What is needed — Taking the line that contains "This screenshot has width=1568, height=511." as the start and the last line of the data as the end, repeat exactly every line in that span, but no pictures.

Segment Start: Given records

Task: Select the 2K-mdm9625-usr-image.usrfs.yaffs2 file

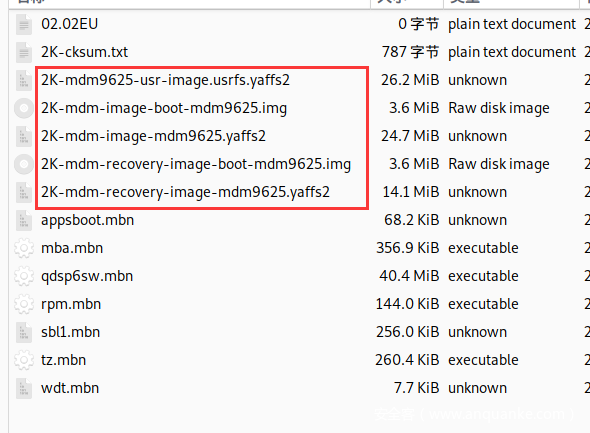Action: 166,80
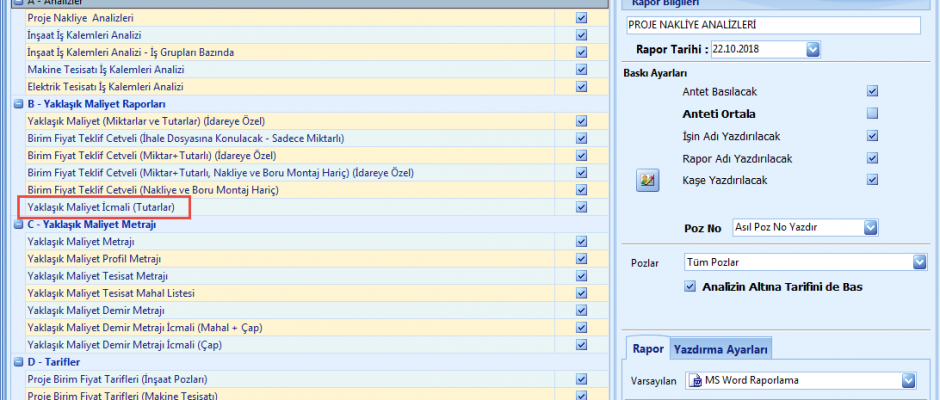Screen dimensions: 940x400
Task: Toggle the Antet Basılacak checkbox
Action: [x=872, y=91]
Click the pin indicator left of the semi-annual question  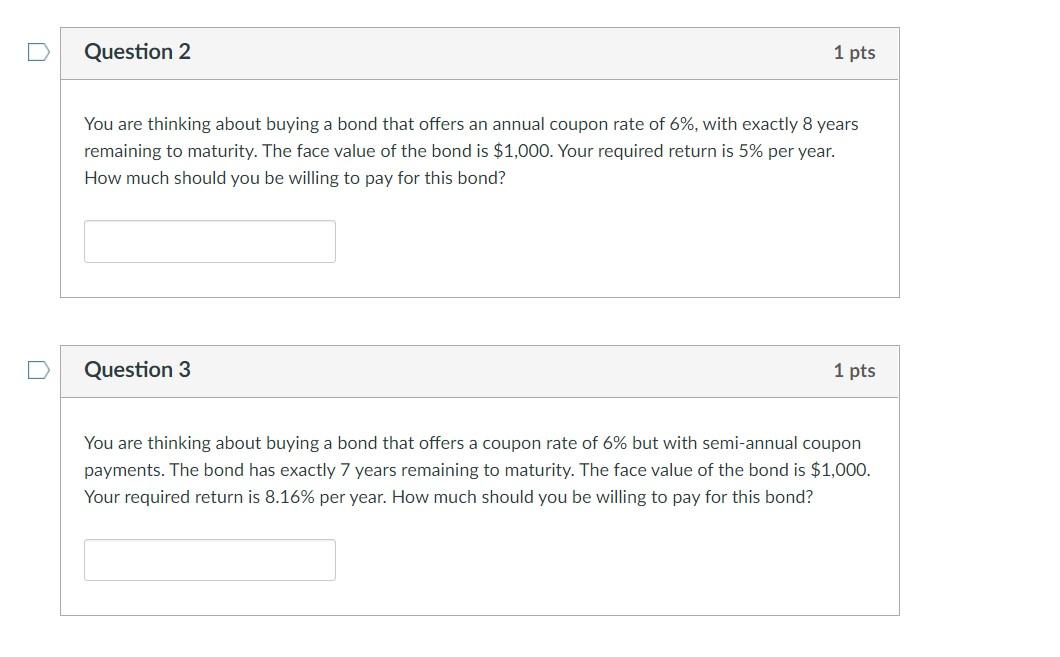pyautogui.click(x=37, y=369)
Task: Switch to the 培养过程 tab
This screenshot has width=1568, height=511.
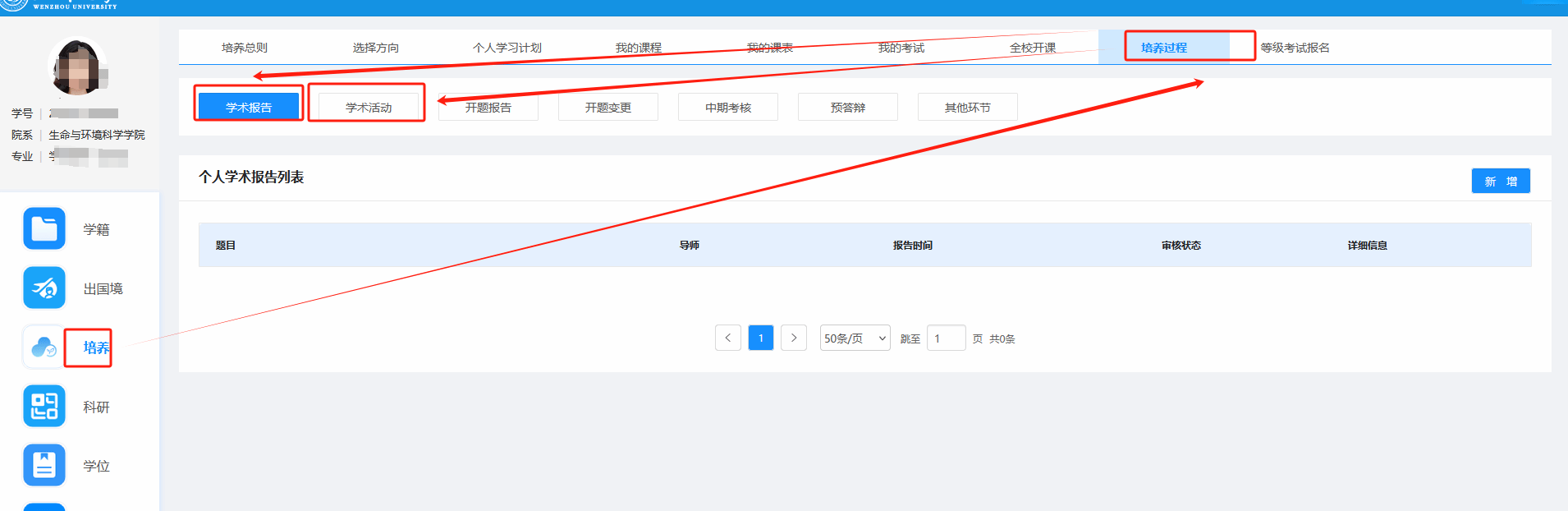Action: pyautogui.click(x=1163, y=48)
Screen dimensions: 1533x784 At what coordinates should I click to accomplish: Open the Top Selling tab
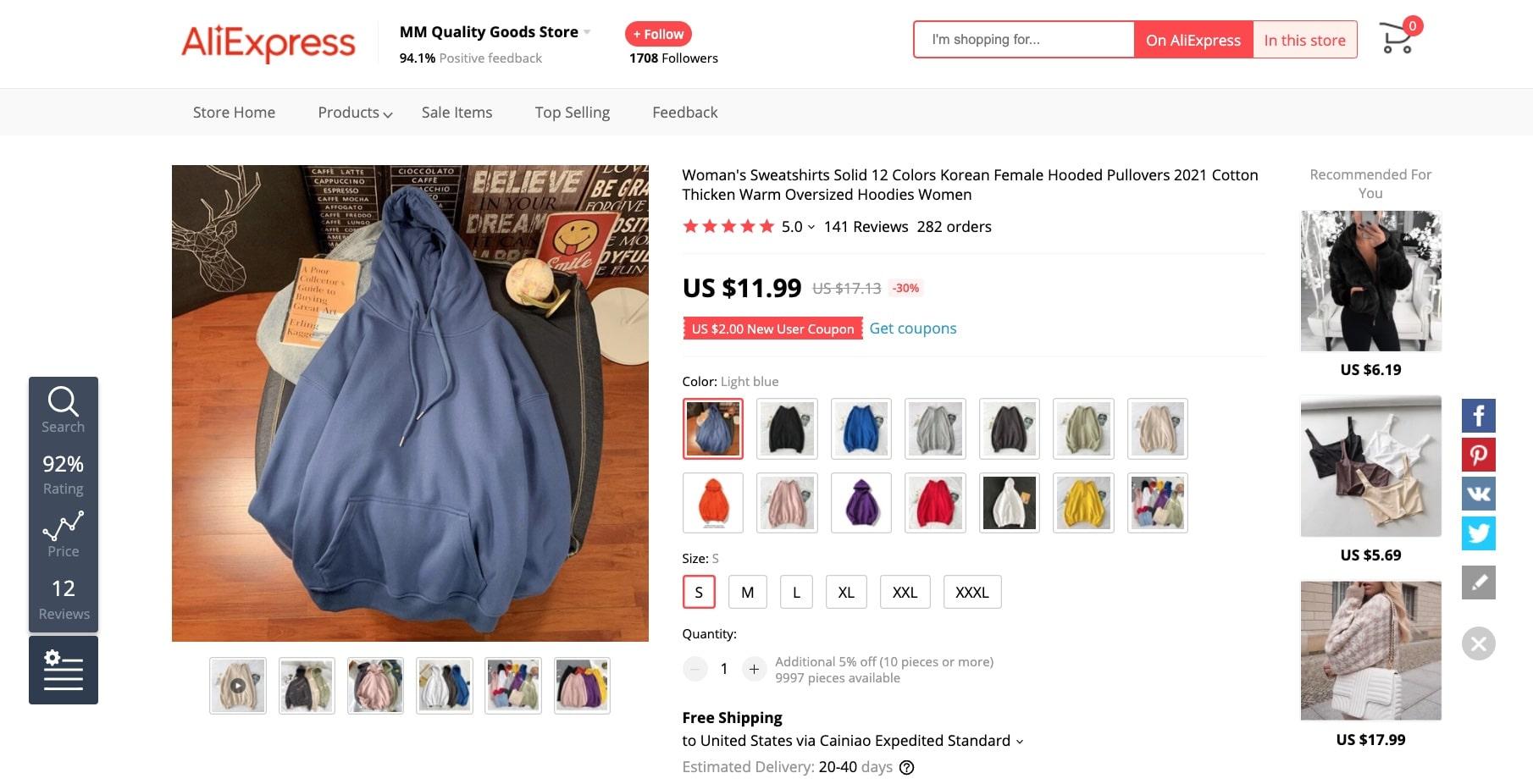point(573,113)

Segment End: Given records

Task output —
This screenshot has width=1568, height=511.
Action: pyautogui.click(x=1163, y=48)
Screen dimensions: 1533x784 At what coordinates should I click to accomplish: Open the Top Selling tab
point(573,113)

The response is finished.